[YOUR TASK]: Please state how many lines of the records hold the string "computer", giving nothing but the number.

[Collected data entries]:
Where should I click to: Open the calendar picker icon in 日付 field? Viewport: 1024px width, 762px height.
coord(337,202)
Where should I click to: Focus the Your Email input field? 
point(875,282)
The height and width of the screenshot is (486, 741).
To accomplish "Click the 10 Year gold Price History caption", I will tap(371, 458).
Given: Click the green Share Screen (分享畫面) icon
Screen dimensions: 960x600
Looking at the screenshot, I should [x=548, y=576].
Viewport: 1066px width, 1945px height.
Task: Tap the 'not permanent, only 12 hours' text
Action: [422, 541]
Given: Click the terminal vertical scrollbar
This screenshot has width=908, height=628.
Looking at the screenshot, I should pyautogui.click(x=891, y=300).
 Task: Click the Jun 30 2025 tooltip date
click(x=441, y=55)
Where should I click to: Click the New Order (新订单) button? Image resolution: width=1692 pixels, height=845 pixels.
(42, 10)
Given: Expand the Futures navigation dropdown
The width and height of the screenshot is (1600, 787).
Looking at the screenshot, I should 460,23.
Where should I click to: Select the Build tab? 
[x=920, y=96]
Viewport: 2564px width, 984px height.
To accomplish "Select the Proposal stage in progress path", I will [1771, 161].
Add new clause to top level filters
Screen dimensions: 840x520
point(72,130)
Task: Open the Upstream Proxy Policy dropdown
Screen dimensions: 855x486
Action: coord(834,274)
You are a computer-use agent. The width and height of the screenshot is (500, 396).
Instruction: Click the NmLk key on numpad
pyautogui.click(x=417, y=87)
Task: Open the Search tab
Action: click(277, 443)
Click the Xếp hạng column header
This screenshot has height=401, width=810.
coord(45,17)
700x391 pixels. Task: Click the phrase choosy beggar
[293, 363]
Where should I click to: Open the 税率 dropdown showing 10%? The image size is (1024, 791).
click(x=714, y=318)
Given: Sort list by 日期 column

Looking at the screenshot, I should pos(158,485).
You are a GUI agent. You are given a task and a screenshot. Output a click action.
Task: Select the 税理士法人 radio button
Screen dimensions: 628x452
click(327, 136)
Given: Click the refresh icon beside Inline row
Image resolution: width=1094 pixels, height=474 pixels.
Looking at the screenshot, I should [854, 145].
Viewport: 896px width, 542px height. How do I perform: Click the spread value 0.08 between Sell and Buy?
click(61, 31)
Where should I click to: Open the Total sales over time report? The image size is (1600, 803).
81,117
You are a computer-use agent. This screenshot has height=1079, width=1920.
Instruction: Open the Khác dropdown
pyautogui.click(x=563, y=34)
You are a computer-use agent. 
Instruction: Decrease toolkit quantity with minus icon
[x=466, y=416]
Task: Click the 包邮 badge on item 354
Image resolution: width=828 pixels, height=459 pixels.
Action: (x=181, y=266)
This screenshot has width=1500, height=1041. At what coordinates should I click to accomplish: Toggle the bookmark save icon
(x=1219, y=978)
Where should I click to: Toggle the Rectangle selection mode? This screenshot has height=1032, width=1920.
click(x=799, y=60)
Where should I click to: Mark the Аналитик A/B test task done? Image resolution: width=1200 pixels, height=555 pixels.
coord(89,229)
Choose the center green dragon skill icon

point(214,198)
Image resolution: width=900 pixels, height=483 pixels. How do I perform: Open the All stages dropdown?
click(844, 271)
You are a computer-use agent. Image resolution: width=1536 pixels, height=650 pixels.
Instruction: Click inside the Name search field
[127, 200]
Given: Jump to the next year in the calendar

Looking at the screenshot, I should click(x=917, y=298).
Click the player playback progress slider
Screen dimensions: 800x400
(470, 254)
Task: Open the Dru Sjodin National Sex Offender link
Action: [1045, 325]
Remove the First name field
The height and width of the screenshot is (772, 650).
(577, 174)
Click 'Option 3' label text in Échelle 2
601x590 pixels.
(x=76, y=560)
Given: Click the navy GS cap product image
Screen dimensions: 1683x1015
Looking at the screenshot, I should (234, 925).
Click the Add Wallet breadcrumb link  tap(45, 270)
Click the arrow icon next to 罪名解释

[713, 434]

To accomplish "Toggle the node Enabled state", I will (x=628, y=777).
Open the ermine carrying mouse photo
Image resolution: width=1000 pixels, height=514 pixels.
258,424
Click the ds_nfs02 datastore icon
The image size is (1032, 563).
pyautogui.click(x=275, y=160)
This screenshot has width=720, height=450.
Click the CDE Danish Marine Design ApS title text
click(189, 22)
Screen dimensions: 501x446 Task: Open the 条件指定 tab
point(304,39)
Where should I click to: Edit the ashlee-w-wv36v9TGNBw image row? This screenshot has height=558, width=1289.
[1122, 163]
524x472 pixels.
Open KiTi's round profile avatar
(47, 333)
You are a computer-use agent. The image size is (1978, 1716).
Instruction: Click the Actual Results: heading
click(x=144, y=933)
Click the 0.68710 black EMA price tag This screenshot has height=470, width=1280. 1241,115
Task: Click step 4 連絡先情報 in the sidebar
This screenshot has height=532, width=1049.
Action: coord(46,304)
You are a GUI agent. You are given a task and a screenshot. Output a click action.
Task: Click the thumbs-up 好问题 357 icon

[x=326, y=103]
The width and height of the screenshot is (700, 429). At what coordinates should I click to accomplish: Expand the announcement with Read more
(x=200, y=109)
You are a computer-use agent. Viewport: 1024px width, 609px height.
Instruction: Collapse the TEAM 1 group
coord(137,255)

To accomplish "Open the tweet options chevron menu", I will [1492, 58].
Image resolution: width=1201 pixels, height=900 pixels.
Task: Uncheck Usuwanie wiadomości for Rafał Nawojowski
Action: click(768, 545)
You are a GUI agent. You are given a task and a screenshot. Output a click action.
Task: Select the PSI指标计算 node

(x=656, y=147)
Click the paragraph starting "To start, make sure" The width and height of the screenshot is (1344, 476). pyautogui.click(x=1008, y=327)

[RESPONSE BELOW]: 6